Aim of the task.
Which lines come from the start of the records through the line that holds "Given: Hide the"? Write them out word for word.

[Opening Extracted material section]

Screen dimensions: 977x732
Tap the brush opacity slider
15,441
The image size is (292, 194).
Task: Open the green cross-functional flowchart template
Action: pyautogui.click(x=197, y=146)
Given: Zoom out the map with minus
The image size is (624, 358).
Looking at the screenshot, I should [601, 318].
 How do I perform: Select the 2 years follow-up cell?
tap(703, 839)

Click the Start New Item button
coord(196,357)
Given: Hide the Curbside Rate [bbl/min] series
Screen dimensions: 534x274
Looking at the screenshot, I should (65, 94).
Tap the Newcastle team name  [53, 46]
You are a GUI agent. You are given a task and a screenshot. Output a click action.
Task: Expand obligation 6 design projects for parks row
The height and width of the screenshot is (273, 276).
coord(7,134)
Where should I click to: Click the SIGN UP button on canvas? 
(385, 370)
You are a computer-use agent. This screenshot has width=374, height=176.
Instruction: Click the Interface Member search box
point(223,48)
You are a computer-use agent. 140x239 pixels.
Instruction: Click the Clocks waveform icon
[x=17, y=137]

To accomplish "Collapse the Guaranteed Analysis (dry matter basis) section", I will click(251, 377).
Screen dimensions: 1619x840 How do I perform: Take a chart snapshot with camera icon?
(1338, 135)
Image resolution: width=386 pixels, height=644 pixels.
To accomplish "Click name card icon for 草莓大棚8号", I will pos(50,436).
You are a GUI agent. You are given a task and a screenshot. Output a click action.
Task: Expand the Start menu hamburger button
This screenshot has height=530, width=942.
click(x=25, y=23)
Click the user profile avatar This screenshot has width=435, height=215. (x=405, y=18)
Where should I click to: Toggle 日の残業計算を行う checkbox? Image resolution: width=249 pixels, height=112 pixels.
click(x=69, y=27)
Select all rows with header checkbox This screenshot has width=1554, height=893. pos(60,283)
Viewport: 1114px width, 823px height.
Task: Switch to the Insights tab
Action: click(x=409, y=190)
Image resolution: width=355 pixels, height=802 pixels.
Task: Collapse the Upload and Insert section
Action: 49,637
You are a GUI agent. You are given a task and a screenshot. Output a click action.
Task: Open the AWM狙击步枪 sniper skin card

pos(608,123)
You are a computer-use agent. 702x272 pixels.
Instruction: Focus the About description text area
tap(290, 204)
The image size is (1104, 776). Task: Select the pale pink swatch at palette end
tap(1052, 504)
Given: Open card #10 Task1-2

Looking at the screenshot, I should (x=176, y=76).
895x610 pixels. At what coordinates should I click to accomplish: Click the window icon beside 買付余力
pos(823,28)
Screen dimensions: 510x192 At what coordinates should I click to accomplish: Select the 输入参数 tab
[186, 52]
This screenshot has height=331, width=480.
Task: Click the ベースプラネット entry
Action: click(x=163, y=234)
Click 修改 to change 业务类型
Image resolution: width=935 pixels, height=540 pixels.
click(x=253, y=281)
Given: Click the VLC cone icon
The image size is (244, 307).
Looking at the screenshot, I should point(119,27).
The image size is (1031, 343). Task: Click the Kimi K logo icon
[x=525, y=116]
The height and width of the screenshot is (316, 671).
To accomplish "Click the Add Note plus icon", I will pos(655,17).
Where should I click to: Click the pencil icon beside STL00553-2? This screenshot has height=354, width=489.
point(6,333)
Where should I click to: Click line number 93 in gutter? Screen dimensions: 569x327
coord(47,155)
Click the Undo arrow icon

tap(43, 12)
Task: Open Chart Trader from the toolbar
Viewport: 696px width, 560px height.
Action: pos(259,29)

[Closing Extracted material section]

Result of this task.
Screen dimensions: 977x732
Tap the brush opacity slider
15,441
The image size is (292, 194).
Task: Open the green cross-functional flowchart template
Action: pyautogui.click(x=197, y=146)
Given: Zoom out the map with minus
The image size is (624, 358).
Looking at the screenshot, I should [601, 318].
 How do I perform: Select the 2 years follow-up cell?
tap(703, 839)

Click the Start New Item button
coord(196,357)
Given: Hide the Curbside Rate [bbl/min] series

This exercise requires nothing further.